The problem with a futuristic thesis — particularly when summarised by a futuristic title — is that it is likely to be thrown back at you in the future. This is the problem that Francis Fukuyama has faced ever since he published his daring and now much derided book, The End of History and the Last Man, in 1992. In it, Fukuyama argued that history had been buried beneath the rubble of the former Berlin Wall and that the teleological process was now at an end: ‘What we may be witnessing… is the end point of mankind’s ideological evolution and the universalisation of Western liberal democracy as the final form of government.’
To many, this theory was literally exploded when the first plane hit the World Trade Center. Since then it has been undermined further by the financial crisis, the failures of the Arab Spring, the continual rise of Islamic extremism, the failures of the wars in Iraq and Afghanistan, the crisis in the eurozone and two wars in Eastern Europe (Georgia and Ukraine).

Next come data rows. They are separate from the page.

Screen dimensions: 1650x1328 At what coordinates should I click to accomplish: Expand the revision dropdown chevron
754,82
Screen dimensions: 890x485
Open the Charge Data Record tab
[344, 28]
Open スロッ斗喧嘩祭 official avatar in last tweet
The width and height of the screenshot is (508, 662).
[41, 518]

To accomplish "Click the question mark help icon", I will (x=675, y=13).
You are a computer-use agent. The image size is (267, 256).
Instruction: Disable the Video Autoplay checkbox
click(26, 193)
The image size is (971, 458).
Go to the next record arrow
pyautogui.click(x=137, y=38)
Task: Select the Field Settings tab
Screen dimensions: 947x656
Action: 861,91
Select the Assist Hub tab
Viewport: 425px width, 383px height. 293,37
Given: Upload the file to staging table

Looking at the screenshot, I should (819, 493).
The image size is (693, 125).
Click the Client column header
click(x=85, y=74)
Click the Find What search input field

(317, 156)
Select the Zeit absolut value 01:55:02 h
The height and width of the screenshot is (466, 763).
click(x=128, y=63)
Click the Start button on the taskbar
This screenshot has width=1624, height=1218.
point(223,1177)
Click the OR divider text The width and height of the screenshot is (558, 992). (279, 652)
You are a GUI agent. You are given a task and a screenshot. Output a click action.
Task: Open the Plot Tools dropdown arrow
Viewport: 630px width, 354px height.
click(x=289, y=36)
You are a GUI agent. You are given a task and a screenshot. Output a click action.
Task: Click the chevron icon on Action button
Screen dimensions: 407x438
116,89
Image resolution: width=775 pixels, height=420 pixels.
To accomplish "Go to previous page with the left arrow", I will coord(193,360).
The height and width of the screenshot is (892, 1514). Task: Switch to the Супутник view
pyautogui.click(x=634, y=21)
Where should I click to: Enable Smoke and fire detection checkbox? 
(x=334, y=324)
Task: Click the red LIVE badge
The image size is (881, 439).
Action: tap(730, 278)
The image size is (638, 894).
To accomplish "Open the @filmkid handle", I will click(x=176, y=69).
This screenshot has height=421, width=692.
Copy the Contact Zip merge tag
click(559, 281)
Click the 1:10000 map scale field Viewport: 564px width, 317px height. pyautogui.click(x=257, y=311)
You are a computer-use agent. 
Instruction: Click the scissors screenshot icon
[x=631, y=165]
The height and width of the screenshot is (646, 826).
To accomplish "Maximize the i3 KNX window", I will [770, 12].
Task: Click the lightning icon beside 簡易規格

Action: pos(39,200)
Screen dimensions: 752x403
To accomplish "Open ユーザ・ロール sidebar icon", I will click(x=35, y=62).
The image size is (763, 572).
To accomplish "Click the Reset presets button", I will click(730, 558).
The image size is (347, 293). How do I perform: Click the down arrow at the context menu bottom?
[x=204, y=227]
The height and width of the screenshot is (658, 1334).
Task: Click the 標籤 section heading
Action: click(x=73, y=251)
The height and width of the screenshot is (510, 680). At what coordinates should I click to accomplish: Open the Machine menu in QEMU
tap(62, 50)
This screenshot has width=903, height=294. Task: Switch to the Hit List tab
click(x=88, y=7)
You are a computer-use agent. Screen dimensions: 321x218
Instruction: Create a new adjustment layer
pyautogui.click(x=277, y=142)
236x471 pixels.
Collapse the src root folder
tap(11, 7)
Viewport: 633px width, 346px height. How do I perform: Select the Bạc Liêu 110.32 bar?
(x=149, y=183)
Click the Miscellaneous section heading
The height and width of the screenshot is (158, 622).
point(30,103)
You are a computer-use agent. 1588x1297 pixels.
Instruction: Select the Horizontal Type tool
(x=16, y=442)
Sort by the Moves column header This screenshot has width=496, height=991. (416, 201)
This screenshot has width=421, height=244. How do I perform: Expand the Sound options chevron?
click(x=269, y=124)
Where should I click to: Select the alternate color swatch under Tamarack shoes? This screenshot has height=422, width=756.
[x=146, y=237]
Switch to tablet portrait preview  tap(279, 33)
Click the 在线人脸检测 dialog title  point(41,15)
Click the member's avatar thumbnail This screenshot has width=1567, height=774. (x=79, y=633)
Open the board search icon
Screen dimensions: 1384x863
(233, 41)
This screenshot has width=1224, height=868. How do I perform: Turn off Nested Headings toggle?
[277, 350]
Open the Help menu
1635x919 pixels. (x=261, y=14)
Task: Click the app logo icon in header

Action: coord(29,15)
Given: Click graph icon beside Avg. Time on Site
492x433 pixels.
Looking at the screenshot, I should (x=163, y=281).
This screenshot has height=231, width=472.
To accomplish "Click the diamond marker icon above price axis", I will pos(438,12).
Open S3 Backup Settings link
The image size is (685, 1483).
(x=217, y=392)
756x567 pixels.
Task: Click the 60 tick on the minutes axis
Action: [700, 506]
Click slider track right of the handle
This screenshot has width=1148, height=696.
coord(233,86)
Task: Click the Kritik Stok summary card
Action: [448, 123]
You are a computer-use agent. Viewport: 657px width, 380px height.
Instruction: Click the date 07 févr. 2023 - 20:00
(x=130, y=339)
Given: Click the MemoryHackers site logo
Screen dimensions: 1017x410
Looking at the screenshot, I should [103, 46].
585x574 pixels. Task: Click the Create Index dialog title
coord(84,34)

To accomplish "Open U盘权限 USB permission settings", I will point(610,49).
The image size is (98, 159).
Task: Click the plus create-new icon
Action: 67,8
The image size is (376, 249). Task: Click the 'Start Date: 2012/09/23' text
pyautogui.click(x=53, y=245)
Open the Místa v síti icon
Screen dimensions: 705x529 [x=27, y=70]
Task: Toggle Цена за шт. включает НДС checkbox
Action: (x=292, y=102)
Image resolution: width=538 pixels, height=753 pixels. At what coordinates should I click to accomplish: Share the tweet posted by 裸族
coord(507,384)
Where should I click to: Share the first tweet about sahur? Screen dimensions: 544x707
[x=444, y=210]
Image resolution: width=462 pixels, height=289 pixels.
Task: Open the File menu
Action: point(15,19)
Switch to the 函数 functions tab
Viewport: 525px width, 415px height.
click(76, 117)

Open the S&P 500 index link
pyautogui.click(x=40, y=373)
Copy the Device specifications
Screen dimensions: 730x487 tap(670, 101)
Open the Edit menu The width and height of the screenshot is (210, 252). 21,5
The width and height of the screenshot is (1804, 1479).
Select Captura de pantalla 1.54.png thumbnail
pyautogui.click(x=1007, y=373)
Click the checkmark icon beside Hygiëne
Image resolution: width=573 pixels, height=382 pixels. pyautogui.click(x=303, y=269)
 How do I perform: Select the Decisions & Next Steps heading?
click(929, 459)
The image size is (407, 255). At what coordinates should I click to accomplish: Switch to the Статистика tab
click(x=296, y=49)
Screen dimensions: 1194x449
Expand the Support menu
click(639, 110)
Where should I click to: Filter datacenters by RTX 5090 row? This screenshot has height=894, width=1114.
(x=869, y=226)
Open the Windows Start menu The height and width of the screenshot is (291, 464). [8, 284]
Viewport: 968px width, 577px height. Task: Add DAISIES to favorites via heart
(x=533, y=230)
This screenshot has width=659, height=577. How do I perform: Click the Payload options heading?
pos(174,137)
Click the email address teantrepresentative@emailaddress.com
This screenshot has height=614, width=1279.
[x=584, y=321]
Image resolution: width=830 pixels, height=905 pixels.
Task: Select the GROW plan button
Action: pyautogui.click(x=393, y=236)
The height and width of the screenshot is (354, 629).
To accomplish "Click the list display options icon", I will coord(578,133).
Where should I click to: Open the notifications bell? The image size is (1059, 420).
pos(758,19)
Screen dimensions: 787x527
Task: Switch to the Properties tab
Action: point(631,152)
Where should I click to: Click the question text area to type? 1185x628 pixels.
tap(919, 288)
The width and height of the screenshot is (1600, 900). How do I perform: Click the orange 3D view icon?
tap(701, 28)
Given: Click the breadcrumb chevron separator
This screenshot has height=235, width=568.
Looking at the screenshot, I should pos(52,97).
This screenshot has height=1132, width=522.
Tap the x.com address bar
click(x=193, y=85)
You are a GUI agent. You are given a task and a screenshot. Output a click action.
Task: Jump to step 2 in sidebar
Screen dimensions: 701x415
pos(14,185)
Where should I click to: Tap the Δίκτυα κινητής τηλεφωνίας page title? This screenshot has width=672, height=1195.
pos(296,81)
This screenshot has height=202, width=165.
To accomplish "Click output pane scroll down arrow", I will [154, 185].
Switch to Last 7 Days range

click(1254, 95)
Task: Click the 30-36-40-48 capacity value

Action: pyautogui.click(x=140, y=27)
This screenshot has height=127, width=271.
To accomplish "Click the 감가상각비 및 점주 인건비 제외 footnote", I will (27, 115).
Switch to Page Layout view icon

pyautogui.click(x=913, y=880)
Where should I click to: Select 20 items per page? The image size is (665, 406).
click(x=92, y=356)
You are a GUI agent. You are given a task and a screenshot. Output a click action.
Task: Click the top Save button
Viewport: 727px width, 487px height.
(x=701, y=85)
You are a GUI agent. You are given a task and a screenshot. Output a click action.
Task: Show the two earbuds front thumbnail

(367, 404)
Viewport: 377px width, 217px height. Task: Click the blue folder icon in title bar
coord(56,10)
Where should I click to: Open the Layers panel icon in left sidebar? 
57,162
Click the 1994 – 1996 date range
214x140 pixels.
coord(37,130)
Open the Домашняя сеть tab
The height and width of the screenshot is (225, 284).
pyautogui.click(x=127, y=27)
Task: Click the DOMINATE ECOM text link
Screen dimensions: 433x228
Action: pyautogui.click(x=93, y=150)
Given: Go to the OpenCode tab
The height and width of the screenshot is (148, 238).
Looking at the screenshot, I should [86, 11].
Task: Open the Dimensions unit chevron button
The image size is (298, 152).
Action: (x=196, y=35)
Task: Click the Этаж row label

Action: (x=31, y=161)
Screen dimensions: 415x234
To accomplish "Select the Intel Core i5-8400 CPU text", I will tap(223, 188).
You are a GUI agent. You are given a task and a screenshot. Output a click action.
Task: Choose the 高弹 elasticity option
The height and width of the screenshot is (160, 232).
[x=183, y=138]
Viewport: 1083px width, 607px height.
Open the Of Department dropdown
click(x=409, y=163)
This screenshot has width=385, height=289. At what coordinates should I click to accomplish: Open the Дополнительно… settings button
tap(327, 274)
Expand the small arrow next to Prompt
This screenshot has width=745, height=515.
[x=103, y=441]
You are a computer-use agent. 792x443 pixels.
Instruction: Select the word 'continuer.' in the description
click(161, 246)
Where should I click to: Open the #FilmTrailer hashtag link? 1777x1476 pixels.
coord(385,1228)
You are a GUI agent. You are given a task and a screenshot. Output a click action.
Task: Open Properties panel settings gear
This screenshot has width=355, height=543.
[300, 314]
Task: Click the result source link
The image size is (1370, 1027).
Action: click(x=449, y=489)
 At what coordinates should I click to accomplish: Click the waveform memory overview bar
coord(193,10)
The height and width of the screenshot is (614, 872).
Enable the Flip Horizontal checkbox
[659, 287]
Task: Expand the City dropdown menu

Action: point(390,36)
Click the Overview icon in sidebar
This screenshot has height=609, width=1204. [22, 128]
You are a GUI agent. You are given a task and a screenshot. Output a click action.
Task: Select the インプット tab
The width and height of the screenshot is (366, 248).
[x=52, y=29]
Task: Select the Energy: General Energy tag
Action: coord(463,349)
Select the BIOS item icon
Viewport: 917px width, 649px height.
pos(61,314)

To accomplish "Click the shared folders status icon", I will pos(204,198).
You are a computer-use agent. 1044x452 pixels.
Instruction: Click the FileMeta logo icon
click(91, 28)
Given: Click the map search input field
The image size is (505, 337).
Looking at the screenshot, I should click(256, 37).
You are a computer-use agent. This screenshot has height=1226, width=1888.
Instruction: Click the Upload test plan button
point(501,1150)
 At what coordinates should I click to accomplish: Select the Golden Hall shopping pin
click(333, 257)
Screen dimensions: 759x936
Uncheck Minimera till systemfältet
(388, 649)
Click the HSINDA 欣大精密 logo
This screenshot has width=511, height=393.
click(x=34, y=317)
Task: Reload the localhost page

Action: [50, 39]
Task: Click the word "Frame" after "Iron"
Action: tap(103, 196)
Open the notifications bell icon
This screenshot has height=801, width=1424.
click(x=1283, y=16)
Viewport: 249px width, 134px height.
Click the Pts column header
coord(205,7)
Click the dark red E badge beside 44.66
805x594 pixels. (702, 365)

In his new book, the sequel to The Origins of Political Order, Fukuyama has refrained from prophecy and instead examines the structural causes of political order and decay since the French Revolution. Accordingly, he asks a number of questions, including: how did Germany become a highly efficient unitary state during the course of the 19th century and not only survive but prosper in the second half of the 20th/21st century? Why have Greece and southern Italy failed to achieve the same levels of political accountability and bureaucratic autonomy as Scandinavia and Japan? What has prevented Argentina, rich in resources and land, from developing along similar lines to the United States? And how has the US itself got to the stage where in many respects it is unable to function as an effective administrator and legislator?
As Fukuyama argued in volume one, political order arises through the triumvirate of the state, the rule of law and accountability.